● **Work task**
In the material below, find all lines with the string "click" and copy them.

● **Information shown**
--------------------------------------------------

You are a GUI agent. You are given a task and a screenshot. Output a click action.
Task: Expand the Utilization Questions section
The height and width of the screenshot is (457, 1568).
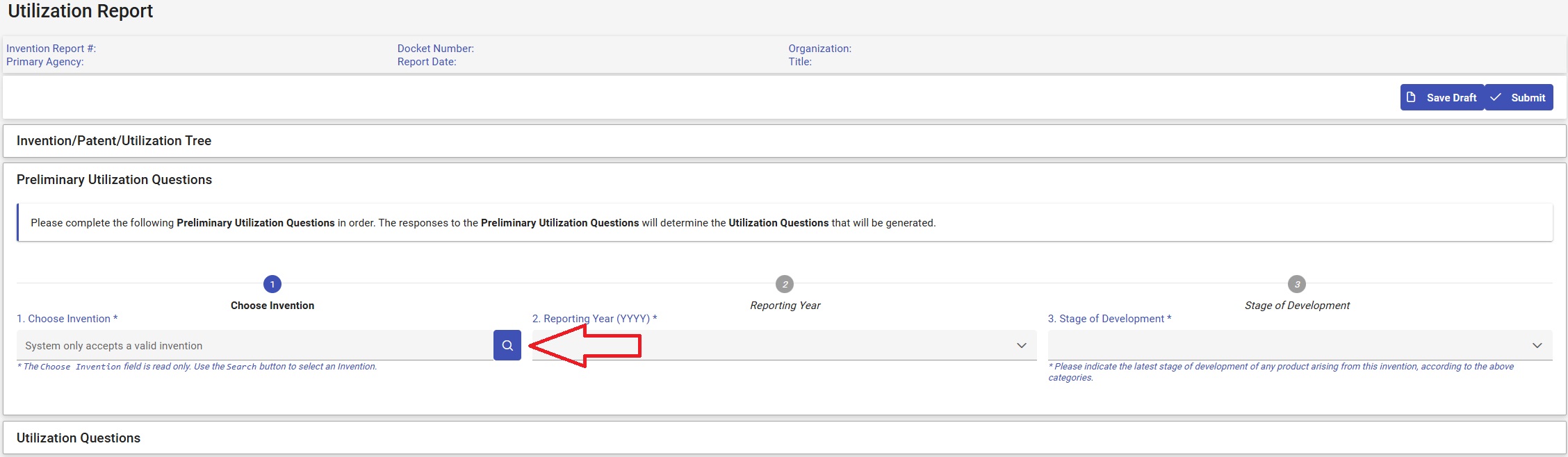(x=79, y=438)
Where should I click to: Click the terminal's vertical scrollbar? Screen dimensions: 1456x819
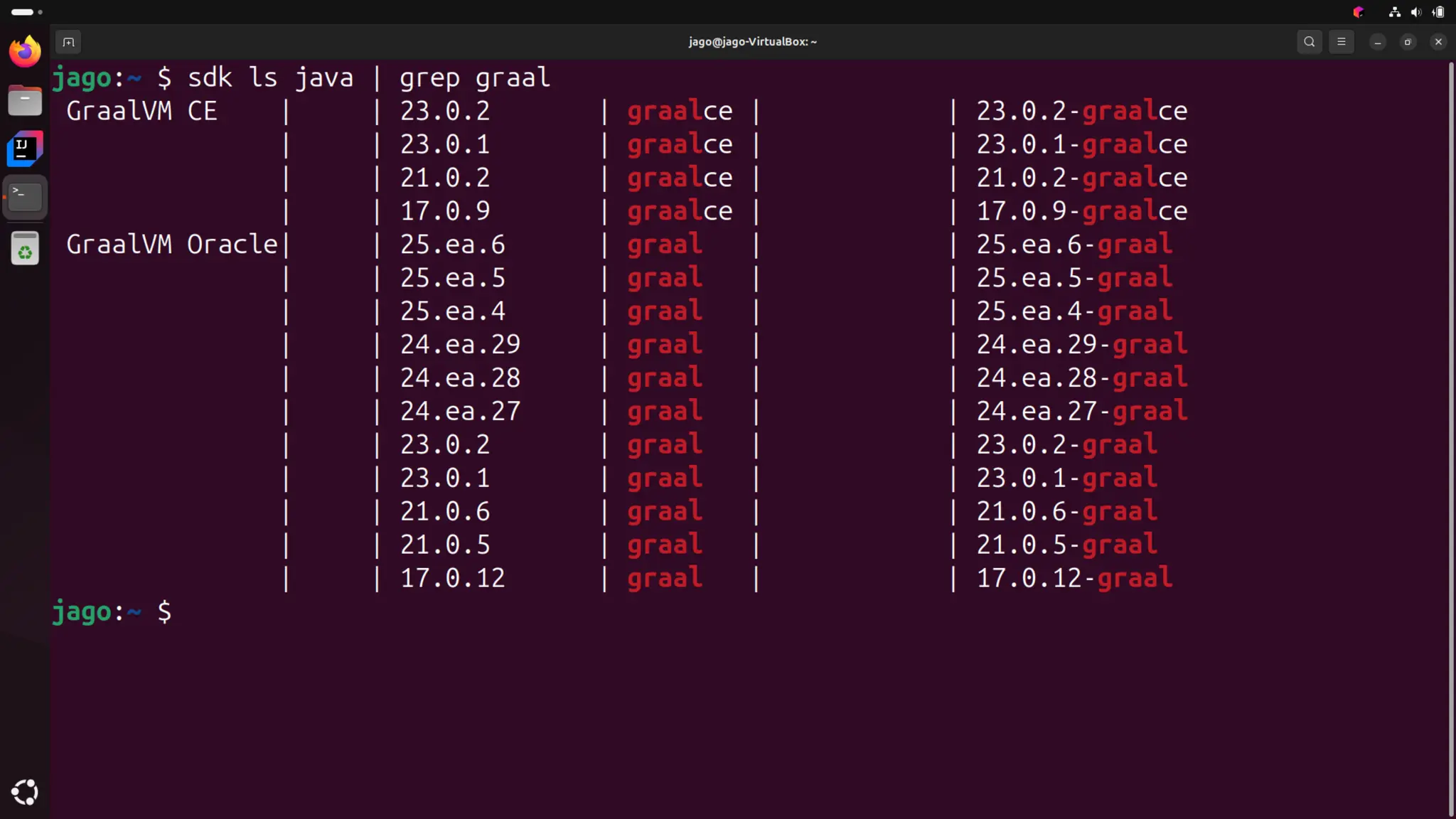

--------------------------------------------------

● **Finished exercise**
You are a GUI agent. You are given a task and a screenshot. Output a click action.
Where should I click to: Click the terminal's vertical scrollbar? Screen dimensions: 1456x819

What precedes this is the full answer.